Há 36 anos...
... ao contrário do que é usual quem chegou atrazado foi o noivo. O que deixou a noiva algo preocupada. As fotografias, ainda a preto e branco, comprovam isso mesmo. Numa delas quase que se dislumbra um brilho estranho nos olhos dela.
Mas apesar do atrazo, apesar das agruras da vida, o amor que os unia, ainda os une, deixando no coração de quem mais tarde nasceu a esperança de um dia encontrar um amor assim...
Há trinta e cinco anos, fazia o mesmo calor de hoje. Ao aeroporto de Lisboa chegava meu pai, vindo de Angola.
É nesta altura que entro na história deste amor. Comecei cedo a dar despesas cá em casa... custei aos meus pais cerca de 17 contos, o custo da passagem de ida e volta para Angola. Foram umas férias abençoadas, pois nelas fui concebida.
Por contigências da guerra do ultramar, apenas conheci o meu pai meses despois do meu nascimento.

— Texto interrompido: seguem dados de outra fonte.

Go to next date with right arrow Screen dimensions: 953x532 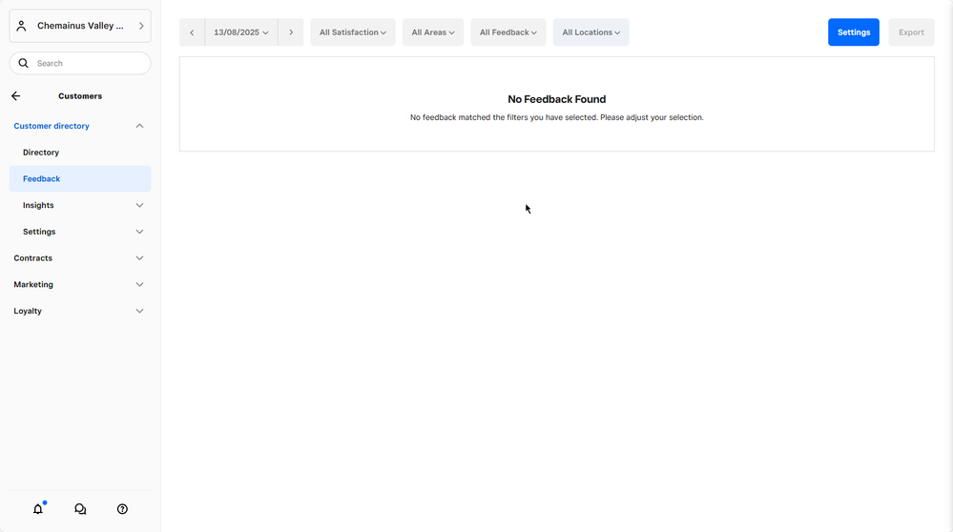[291, 32]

Conheceu-me com sete dias por foto, sei que, tal como eu, não queria que me chamasse Susana (sou mesmo filha de meu pai!).... tinha quase nove meses quando me segurou pela primeira vez... em Estremoz, numa noite de muita emoção para quem esperara 27 meses pelo amor da sua vida, por quem adiara 27 meses para viver a sua felicidade em pleno.
Sou mera espectadora dessa felicidade, que dura não há 36 mas há 42 anos. E apenas tenho de agradecer todo amor que me deram, e festejar todo o amor que eles têm um pelo outro até hoje.